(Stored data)
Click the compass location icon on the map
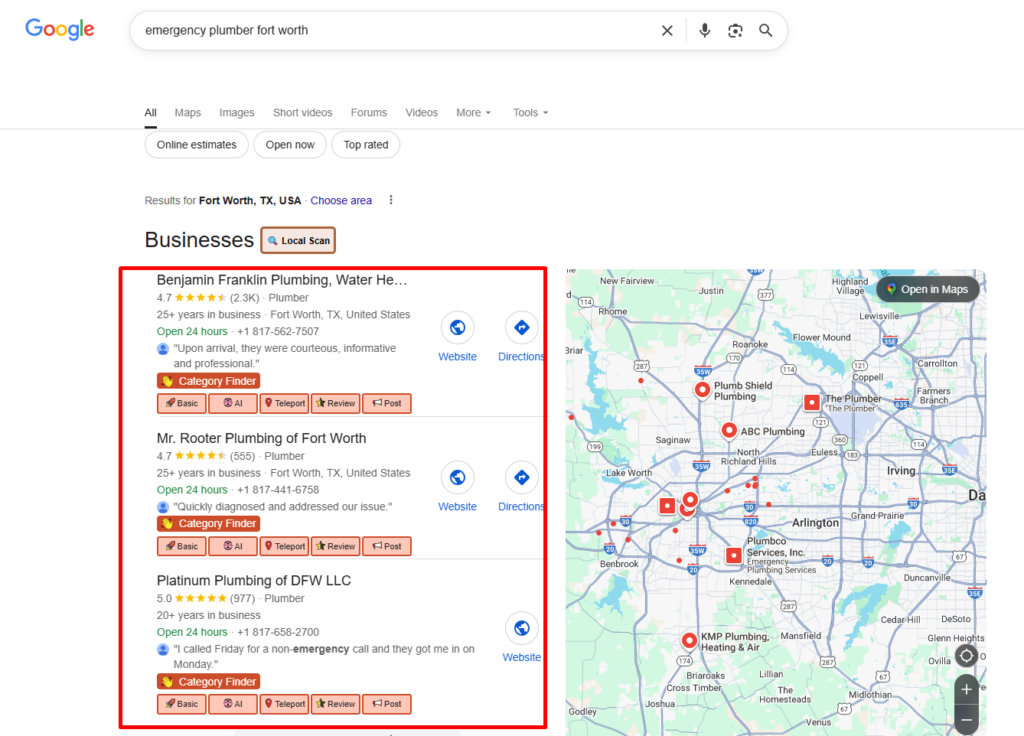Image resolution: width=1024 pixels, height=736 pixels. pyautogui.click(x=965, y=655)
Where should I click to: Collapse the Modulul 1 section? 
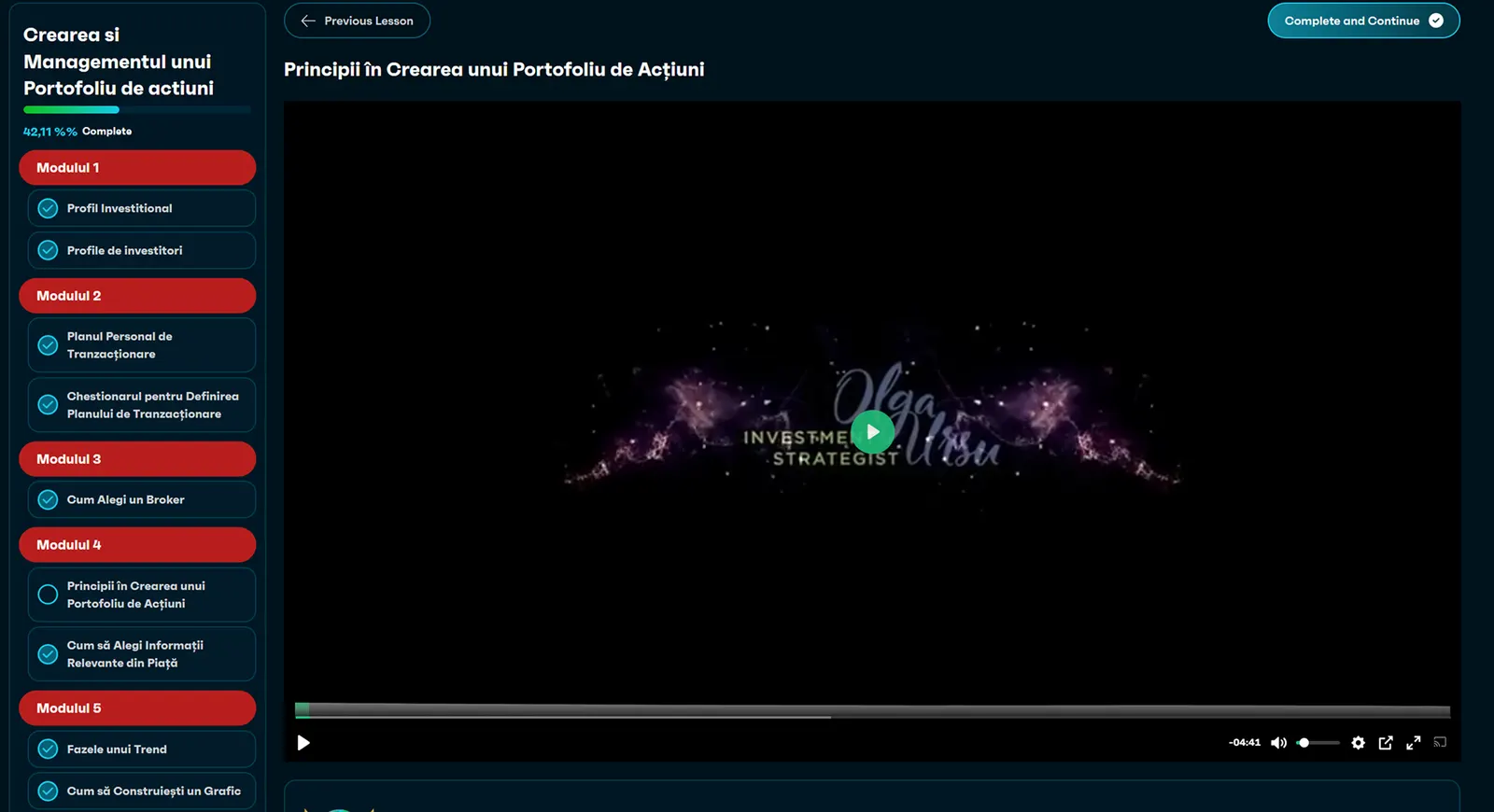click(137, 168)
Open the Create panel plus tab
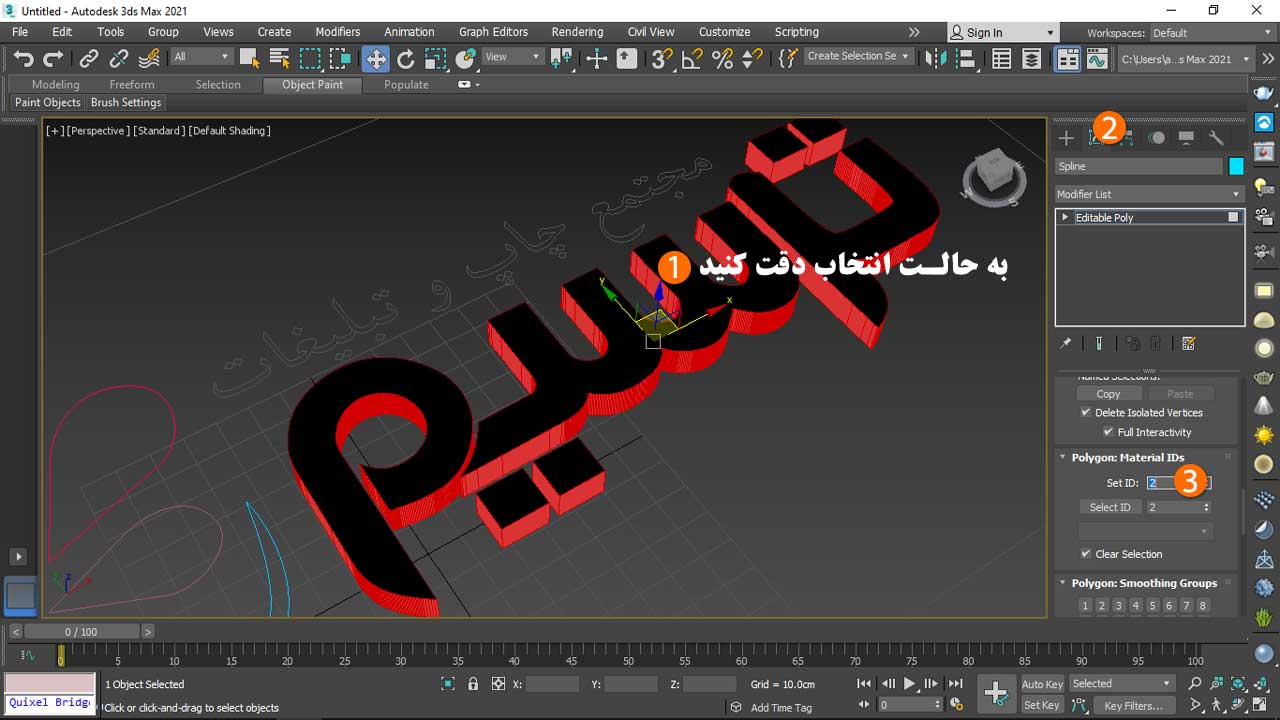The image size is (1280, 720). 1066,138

**TASK ITEM:** An exact restatement of the entries above is needed; no picture may appear in it.

**ANSWER SECTION:**
Click the compass location icon on the map
Image resolution: width=1024 pixels, height=736 pixels. pyautogui.click(x=965, y=655)
Where should I click to: Collapse the Modulul 1 section? 
click(137, 168)
Open the Create panel plus tab
The image size is (1280, 720). 1066,138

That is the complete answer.